2005-05-24 Thread Camm Maguire

Greetings!  GCL is a lisp system that compiles to native object code
via the intermediary of gcc.  It uses a conservative garbage
collection algorithm, which means that it walks the C stack to find
likely objects in use by automatic variables, and holds on to these.
This works quite well in practice.

For very large systems, the likelihood of holding onto objects which
should be collected increases.  In looking into this, it has come to
my attention that regardless of how carefully the C programmer
initializes variables on the stack, gcc will quite commonly allocate
extra space inaccessbile via any C variable.  These 'stack gaps' can
wind up permanently preventing a large portion of user memory from
ever being collected with this algorithm.

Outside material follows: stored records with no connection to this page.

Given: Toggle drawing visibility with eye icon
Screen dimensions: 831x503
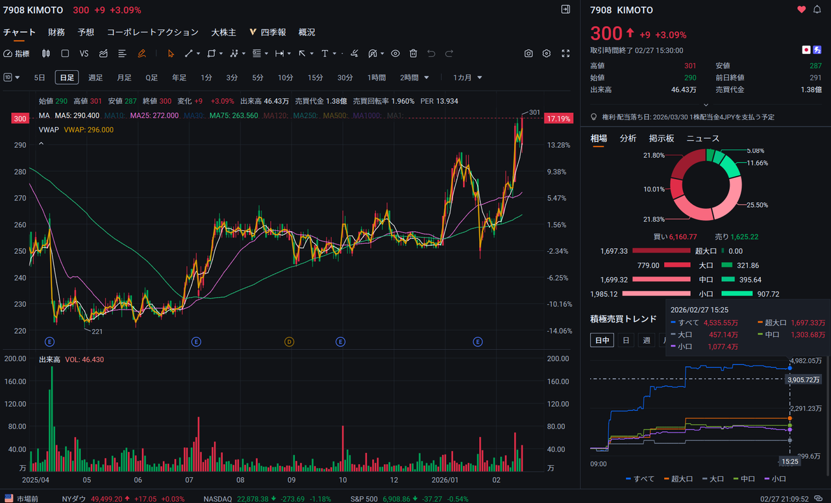Looking at the screenshot, I should tap(395, 53).
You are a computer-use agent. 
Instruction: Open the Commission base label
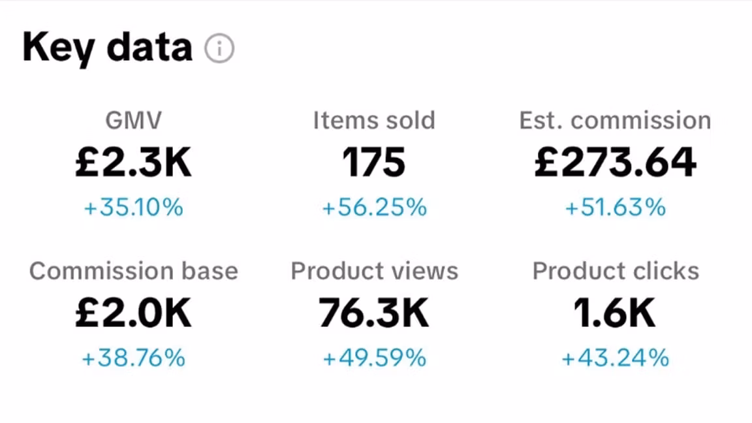click(x=134, y=271)
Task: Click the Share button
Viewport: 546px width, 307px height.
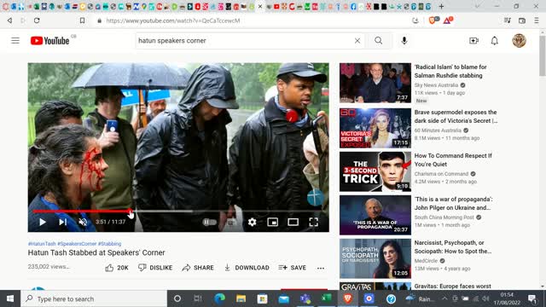Action: point(198,267)
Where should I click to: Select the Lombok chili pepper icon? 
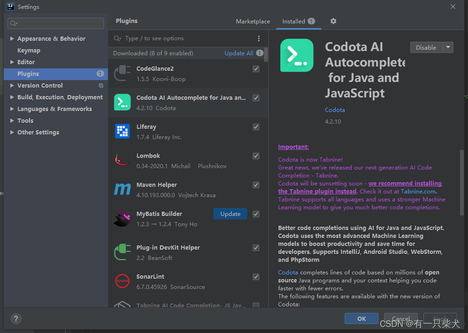coord(122,160)
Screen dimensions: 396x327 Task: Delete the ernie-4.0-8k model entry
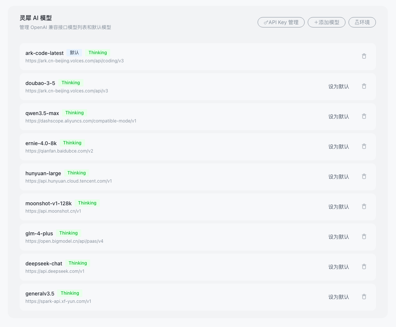click(x=364, y=147)
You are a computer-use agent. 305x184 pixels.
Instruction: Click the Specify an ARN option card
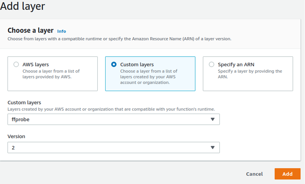coord(248,73)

Ideally, I'd like to be able to have each C function carefully
initialize a contiguous stack to minimize or eliminate this problem.
Even better would be a gcc switch which would simply zero out each
stack frame at the beginning of each function, though this could be
expensive in terms of performance.  Advice is most appreciated.  I'd
most like the solution to be portable.  I know about
-mpreferred-stack-boundary, but I am unsure if its absense on other
architectures means there is no stack padding there anyway.

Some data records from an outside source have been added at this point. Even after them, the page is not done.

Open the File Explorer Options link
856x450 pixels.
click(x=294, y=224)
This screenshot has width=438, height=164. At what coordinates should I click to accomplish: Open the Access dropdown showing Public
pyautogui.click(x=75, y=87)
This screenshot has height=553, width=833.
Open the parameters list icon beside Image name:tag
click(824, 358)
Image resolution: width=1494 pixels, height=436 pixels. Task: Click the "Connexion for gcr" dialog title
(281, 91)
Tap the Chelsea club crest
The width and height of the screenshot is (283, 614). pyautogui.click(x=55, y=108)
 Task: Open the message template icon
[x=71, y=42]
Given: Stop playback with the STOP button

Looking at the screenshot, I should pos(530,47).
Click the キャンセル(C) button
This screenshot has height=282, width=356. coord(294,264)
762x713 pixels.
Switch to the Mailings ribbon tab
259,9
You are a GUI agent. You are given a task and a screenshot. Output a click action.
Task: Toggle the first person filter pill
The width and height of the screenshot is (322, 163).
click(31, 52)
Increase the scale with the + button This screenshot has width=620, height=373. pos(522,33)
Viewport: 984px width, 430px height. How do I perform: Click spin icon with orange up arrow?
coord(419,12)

Here is my ridiculous kludge which nevertheless works at least here:

void wipe_stack(VOL void *) __attribute__ ((noinline));
void
wipe_stack(VOL void *l) {

#if CSTACK_DIRECTION == -1
   if (l>(void *)&l) bzero((void *)&l,l-(void *)&l);
#else
  l+=sizeof(l);
  if ((void *)&l>l) bzero(l,(void *)&l-l);
#endif

}

object fLfuncall(object fun,...) { 

  va_list ap;
  object *new;
  int i,n = VFUN_NARGS-1;

  if (n>=65) FEerror("arg limit exceeded",0);
  new=ZALLOCA(n*sizeof(*new));

  /* There are 3 unused words on top of esp before and after the
  alloca, as well as extra esp allocation in the alloca itself, even
  though the alloca call is padded to 16 bytes.  So let's wipe the
  crud from the stack... */

  wipe_stack(&n);
  ...

}

Take care,

-- 
Camm Maguire[EMAIL PROTECTED]
==
"The earth is but one country, and mankind its citizens."  --  Baha'u'llah

Re: [Fwd: Uninitialized stack gaps and conservative garbage collection]

2005-05-27 Thread Camm Maguire

Greetings!

"Boehm, Hans" <[EMAIL PROTECTED]> writes:

> The collector also tries to address this with a complicated hack that
> occasionally checks for opportune times to clear sections of the
> stack that are not currently in use.  (See GC_clear_stack()
> in misc.c.)
> 

BTW, where is the official repository of your source these days?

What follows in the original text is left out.